More “Dots & Dashes”
So, by the age of thirteen I would sit in class in eighth grade and I would send code to myself by the hour, as I’m reading something—say, a geography book—I wouldn’t read it, I would send it to myself. I’d actually hear it in my head. The dots and dashes of the words. As a CW man, it got to the point when all of my world was bound by the sound of this language.
I was heading toward getting an amateur radio license, which had become an unbelievable hang up for me. I would carry my technical question-and-answer manual with me in every book I had. I’d be sitting in a study hall, supposed to be studying history, and stuck in there was my orange and black Q and A book, and I’m constantly thinking, ask yourself as if you didn’t know it: What is voltage regulation? Give me a definition of poor voltage regulation and a definition of good voltage regulation. And what percentage of deviation in voltage regulation is allowable under the law?
All the rest of the kids around me were living such an innocent world. They were going to movies and watching cowboy pictures, and I was concentrating on voltage regulation. I was concentrating on: Give the technical difference between a Class C amplifier from a Class B1 amplifier. Which is the more efficient? Why is a Class C amplifier used in RF applications and a Class AB amplifier is not used in RF applications?
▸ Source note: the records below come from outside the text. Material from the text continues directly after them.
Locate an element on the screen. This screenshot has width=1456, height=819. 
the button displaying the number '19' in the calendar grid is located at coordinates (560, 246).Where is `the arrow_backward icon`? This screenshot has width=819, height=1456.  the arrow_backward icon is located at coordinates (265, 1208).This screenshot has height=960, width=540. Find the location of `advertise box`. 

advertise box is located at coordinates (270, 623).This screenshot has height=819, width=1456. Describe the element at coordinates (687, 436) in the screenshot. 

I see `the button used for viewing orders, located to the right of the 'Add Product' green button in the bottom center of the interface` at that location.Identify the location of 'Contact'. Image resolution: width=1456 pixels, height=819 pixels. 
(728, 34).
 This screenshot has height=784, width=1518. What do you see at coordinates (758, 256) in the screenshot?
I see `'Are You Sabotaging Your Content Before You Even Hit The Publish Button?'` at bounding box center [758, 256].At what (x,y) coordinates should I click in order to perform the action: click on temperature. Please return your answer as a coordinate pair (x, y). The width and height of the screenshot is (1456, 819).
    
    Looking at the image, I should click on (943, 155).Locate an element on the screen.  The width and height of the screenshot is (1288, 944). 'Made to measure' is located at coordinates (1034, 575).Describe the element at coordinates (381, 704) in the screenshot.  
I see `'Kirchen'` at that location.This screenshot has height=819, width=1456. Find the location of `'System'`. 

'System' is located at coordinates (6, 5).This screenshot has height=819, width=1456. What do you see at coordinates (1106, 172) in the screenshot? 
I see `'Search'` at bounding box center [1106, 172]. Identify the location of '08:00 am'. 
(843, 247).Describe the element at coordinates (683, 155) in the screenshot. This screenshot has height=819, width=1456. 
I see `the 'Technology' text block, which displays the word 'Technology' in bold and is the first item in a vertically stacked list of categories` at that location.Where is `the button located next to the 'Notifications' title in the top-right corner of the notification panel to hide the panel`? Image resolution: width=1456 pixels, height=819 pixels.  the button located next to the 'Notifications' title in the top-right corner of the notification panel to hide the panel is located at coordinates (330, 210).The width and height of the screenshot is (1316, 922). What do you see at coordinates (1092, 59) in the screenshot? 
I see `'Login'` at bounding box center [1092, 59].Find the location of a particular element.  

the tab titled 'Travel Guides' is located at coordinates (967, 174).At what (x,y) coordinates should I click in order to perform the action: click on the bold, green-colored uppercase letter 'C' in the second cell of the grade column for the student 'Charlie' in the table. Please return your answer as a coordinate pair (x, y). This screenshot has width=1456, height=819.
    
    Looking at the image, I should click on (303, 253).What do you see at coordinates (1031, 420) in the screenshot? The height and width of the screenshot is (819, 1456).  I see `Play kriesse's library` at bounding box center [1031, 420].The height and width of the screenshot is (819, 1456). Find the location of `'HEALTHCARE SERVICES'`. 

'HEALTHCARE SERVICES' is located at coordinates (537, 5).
It just began to pack my head all the time. At night I was lying in bed trying to go to sleep and I would hear in my head endless coded groups floating in out of the air around me. I’d hear commas for no given reason. How would you like to spend an hour in bed quietly trying to go to sleep and you’re hung up on the sound of a semi-colon? That, friends, is fanaticism.
La La Land
Los Angeles has never interested me. It’s a land of goofy fads, Beach Boys adolescent sun and serf and sand, and the sidewalk where celebrities stick their hands in wet cement. It does have, nearby, David, a lifelong friend I hadn’t seen in decades, and his wife. Eventually, they’d take me to see a special Picasso exhibit, the Getty Museum, Venice, and a place to dip my big toe in the Pacific.
I was visiting La La Land, all expenses paid, on a Museum business trip to study a traveling exhibit I’d be designing for our museum. I’d stay with my good friend David and his family.
Eventually the driver found Simon Rodia’s
Watts Towers and he waited while I looked.
Then the driver got me to
Frank Lloyd Wright’s Hollyhock House.
From the Hollyhock garden, unexpectedly,
distantly, I saw the SIGN!
I hadn’t cared to see it but I couldn’t un-see it.
Besides, I admit, I am also a tourist.
Yes, some of us ARTSY folk are New York snobs.